**** Data listing ****

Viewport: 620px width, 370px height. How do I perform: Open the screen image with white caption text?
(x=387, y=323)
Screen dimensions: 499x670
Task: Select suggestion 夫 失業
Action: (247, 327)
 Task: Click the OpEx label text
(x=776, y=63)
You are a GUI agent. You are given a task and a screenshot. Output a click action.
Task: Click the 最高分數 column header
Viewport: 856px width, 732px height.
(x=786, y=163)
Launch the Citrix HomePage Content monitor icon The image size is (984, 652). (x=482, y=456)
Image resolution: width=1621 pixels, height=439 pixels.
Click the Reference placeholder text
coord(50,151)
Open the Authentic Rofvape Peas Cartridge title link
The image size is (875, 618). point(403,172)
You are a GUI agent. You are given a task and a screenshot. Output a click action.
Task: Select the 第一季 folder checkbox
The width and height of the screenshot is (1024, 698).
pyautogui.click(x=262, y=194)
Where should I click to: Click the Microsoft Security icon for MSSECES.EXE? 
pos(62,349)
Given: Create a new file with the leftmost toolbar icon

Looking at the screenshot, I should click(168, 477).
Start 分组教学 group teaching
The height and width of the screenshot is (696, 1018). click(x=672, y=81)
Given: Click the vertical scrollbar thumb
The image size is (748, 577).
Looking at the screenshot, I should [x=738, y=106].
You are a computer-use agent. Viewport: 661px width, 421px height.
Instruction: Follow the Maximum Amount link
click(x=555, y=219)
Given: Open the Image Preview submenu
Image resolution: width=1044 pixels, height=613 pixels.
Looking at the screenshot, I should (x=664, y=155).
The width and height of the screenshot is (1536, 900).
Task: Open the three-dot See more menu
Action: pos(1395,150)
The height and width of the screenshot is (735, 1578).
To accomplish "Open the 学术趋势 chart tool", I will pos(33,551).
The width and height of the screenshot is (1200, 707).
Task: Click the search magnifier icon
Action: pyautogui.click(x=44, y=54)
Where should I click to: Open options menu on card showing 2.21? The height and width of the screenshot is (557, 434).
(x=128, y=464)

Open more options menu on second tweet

****

• Exercise description: Output the material above exactly, but only from the line that carries "Viewport: 856px width, 732px height." through the line that carries "You are a computer-use".

• Written solution:
Viewport: 856px width, 732px height.
(x=786, y=163)
Launch the Citrix HomePage Content monitor icon The image size is (984, 652). (x=482, y=456)
Image resolution: width=1621 pixels, height=439 pixels.
Click the Reference placeholder text
coord(50,151)
Open the Authentic Rofvape Peas Cartridge title link
The image size is (875, 618). point(403,172)
You are a GUI agent. You are given a task and a screenshot. Output a click action.
Task: Select the 第一季 folder checkbox
The width and height of the screenshot is (1024, 698).
pyautogui.click(x=262, y=194)
Where should I click to: Click the Microsoft Security icon for MSSECES.EXE? 
pos(62,349)
Given: Create a new file with the leftmost toolbar icon

Looking at the screenshot, I should click(168, 477).
Start 分组教学 group teaching
The height and width of the screenshot is (696, 1018). click(x=672, y=81)
Given: Click the vertical scrollbar thumb
The image size is (748, 577).
Looking at the screenshot, I should [x=738, y=106].
You are a computer-use agent. Viewport: 661px width, 421px height.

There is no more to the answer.